NEW JERSEY EYES TURNPIKES
In New Jersey, a commission formed by Gov. Christine Todd Whitman recommended that the state’s three turnpike authorities look at various options including privatization to create operating efficiencies.
The state’s three toll roads, operating under state-created authorities – the New Jersey Turnpike, the Garden State Parkway and the Atlantic City Expressway – have been under increased pressure to raise tolls because of stagnating revenues, rising operating costs and increasing debt payments.
“The savings from private operation might reduce the need for future toll hikes,” the report states. Additionally, “electronic toll collection and other new technologies that would improve customer service may be introduced sooner and at less cost by private contractors.”
LOOKING AT THE NUMBERS
Annual revenues and expenses in 1994 for the authorities were $560 million and $325 million, respectively. Debt service totaled $211 million in 1994. The authorities also paid $24.5 million to the state’s Transportation Trust Fund.
Although the governor has approved privatization of a number of state facilities, she has not yet addressed the toll road recommendations, according to Philip Beachem, executive vice president of the New Jersey Alliance for Action and a member of the commission.
“I don’t even know if she has signed off on the toll roads,” he says, noting that the commission made its report less than a year ago. The commission, he emphasizes, viewed privatization as one option. “We also encouraged turnpike authorities to look at consolidating services such as purchasing.”
Beachem says privatizing existing toll roads is more difficult than privatizing other facilities because there are bond covenants and other issues to deal with. “It’s not just a simple government operation.”
Still, as head of the alliance, an organization promoting public-private partnerships, Beachem says he is “very positive about on-going projects” but, he emphasizes, “we’re just starting.”
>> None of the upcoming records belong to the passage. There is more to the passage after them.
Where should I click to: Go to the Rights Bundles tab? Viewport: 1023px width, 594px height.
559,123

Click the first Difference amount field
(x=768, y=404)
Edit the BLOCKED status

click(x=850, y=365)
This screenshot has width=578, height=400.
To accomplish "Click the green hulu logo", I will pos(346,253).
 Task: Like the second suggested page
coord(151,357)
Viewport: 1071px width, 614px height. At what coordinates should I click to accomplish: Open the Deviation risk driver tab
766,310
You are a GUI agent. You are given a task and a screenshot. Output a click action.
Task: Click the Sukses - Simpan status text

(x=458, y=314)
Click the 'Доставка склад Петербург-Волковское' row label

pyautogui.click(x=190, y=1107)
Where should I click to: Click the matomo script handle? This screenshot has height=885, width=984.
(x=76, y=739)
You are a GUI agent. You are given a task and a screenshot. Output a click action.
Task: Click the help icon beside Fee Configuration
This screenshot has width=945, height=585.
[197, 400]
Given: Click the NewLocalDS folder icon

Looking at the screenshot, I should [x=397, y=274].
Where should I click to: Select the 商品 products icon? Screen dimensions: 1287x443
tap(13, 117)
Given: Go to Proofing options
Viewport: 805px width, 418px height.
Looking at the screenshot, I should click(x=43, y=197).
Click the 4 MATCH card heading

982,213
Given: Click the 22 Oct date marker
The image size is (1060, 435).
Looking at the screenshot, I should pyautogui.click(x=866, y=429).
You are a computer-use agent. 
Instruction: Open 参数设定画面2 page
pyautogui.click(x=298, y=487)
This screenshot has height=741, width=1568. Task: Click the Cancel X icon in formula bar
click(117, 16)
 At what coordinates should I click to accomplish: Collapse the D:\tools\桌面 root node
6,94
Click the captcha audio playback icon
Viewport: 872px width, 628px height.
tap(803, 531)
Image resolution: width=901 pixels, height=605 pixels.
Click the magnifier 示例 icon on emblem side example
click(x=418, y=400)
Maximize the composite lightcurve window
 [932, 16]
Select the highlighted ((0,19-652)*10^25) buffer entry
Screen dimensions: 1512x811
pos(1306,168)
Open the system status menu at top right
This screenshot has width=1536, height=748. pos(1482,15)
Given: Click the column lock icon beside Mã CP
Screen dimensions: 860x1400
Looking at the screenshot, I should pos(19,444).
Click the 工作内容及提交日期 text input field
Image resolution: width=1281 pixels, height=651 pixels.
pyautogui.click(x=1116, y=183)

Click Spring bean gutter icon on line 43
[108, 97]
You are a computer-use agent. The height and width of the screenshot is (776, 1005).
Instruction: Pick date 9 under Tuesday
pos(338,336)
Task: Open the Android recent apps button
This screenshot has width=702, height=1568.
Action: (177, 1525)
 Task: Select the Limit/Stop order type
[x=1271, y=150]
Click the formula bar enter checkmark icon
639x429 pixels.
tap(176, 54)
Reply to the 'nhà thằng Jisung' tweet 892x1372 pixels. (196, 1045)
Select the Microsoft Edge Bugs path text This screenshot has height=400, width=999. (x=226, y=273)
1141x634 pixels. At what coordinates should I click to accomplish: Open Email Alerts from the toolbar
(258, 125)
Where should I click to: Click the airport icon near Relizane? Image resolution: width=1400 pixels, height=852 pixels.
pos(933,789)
Having no private tollway law but encouraged by passage of ISTEA, South Carolina is moving ahead with three projects: the Conway to Myrtle Beach bypass; the Sea Island Expressway in Charleston; and the Southern Connector in Greenville. Financing for Conway hinges on passage of a 1 percent sales tax referendum scheduled to go to the voters this fall or early spring. Proposals may be for totally private or totally public projects or a combination of the two.
LAWMAKERS SAVE JOBS
Not all states are embracing privatization, however. An anti-privatization law has brought Massachusetts Gov. William Weld’s privatization efforts to a virtual standstill despite estimates by state official estimates that privatization has saved the Commonwealth $274 million.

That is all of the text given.